When applying to college, we want to attend the most prestigious university possible (and, therefore, be Little Fish in a Big Pond). Most would agree, when given a choice between two universities, you should choose the “best” one–the one with the most resources, the most accomplished faculty, the smartest students, and the prestige. But what if attending a “better” school could be a disadvantage?
The Big-Fish-Little-Pond Effect and the Relative Deprivation
The theory of relative deprivation says we compare ourselves to the people around us. Our feelings of happiness or deprivation, success or failure, are not absolute, but rather relative to how happy and successful our neighbors are.
In education, we call this the “Big-Fish-Little-Pond Effect.” When assessing their own academic abilities, students don’t compare themselves to every other student in the world. They compare themselves to the students in their class. The more elite the school, the more negatively students perceive their own academic abilities.

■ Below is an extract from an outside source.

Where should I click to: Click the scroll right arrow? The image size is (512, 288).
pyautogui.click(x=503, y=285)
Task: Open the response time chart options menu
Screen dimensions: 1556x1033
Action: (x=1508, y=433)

For example, students who would be at the top of the class at School B (and would feel pretty good about themselves and their skills) might be in the middle or bottom of the class at the more prestigious School A (and feel bad because they compare themselves to students more skilled than they are).
STEM and the Big-Fish-Little-Pond Effect
Why Does How We View Our Abilities Matter?

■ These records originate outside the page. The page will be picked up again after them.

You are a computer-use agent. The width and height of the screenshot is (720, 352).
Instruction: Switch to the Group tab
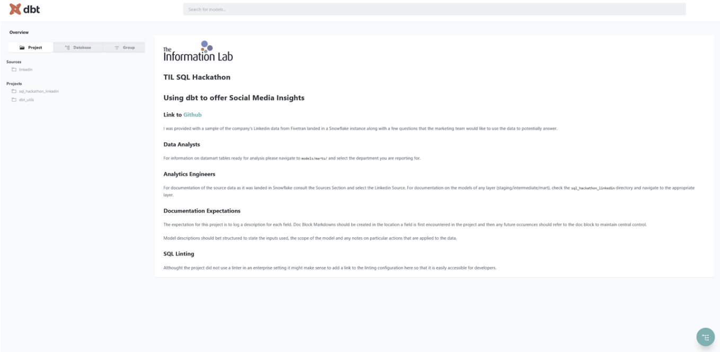pyautogui.click(x=124, y=48)
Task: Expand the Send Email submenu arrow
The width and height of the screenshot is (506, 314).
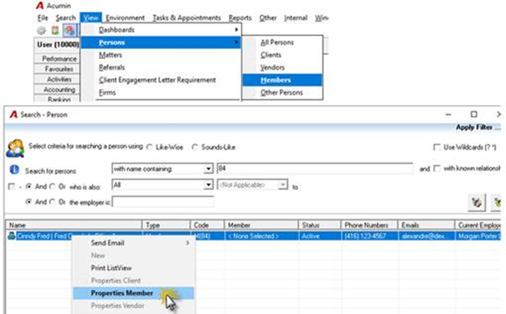Action: tap(187, 243)
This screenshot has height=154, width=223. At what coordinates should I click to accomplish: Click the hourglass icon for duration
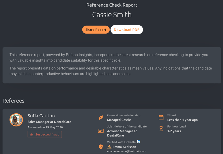click(x=161, y=129)
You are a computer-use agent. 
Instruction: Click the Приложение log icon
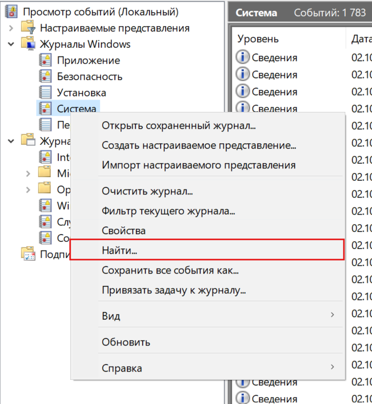[x=46, y=61]
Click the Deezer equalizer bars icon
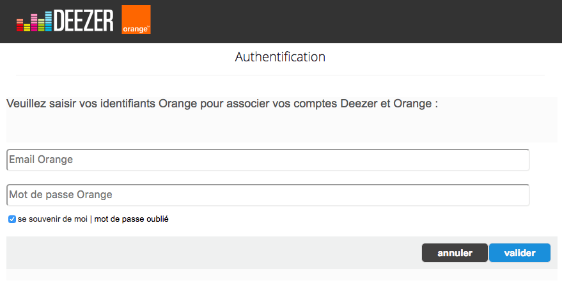Viewport: 562px width, 285px height. (x=34, y=21)

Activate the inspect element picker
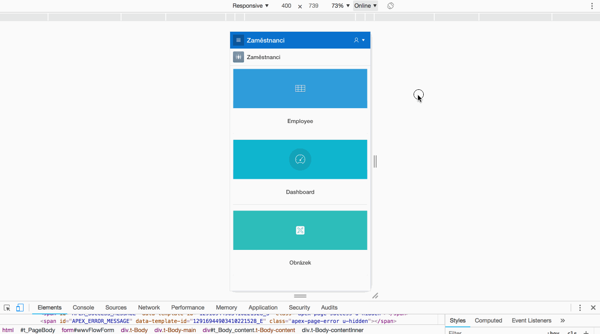[x=7, y=308]
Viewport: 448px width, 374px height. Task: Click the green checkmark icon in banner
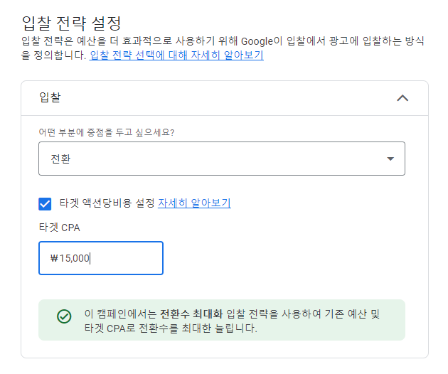pyautogui.click(x=64, y=316)
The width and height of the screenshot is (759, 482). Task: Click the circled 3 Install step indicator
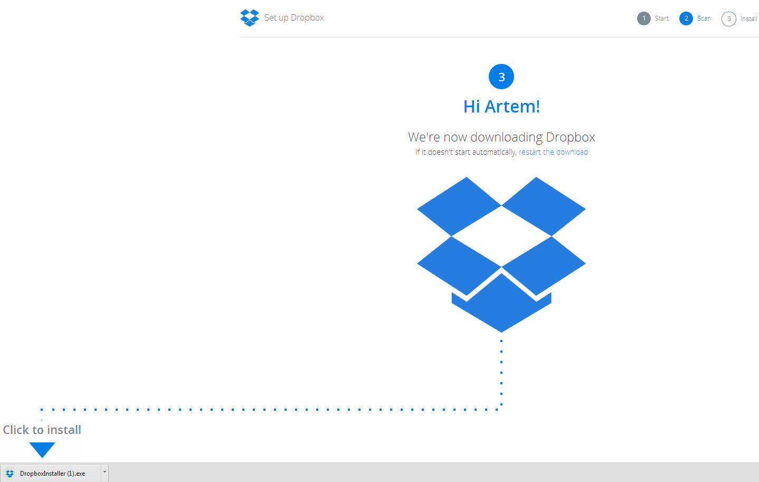coord(728,18)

According to the Big-Fish-Little-Pond Effect, our perceptions have real-world consequences. Let’s take a look at the drop-out rates at Hartwick College and Harvard to see the Big-Fish-Little-Pond Effect influences graduation rates in STEM fields.
In America, more than 50% of all students majoring in STEM fields (science, technology, engineering, and math) drop out before receiving a degree. The majority of those who drop out are in the middle or bottom third of the class (ranked by SAT scores). This is true regardless of the university.
- Of those with SAT scores in the top third of their class, 45-55% will graduate with a STEM degree
- Of those in the middle third, 22-35% will graduate
- Of those in the bottom third, 11-20% will graduate
The fact that dropout-rate distribution is roughly consistent across colleges is surprising. Let’s say you score 569 (out of 800) on the SAT and you’re offered the choice between attending Hartwick College in upstate New York (Little Pond) and attending Harvard (Big Pond).
- An SAT score of 569 would place you in the top third at Hartwick. Because you’d be in the top third, you’d have a 55% chance of graduating (if you’re basing your chances on statistics from previous years).
- An SAT score of 569 would place you in the bottom third at Harvard. Because you’d be in the bottom third, you’d have a 15.4% chance of graduating.
So, which do you choose? Hartwick or Harvard?
According to the Big-Fish-Little-Pond Effect and the statistics above, you’ll have a far better chance of receiving your degree if you choose to be a Big Fish in a Little Pond and go to Hartwick. Additionally, having a STEM degree is arguably one of the best things you can do for job and financial security. Therefore, choosing Hartwick over Harvard is the statistically smarter choice for increasing job prospects.
How can that be?
It’s all about the Big-Fish-Little-Pond Effect and how we perceive our abilities. When we compare ourselves to our peers at Hartwick, we feel relatively good about our skills. Our confidence increases our chances of success. When we compare ourselves to our peers at Harvard, we feel relatively bad about our skills. We lose confidence in our abilities and think we’re not cut out for a career in the sciences.
If you’re still not sure, think of the story of Caroline Sacks from Malcolm Gladwell’s David and Goliath. Sacks is a student who chose Brown over the University of Maryland. She dropped out of her STEM program when she felt her skills were inferior to her peers’. Gladwell argues that choosing the University of Maryland would have increased Sack’s chances of achieving her childhood dream of becoming a scientist. Unfortunately, because of the Big-Fish-Little-Pond Effect, Sacks doubted her abilities and changed her major.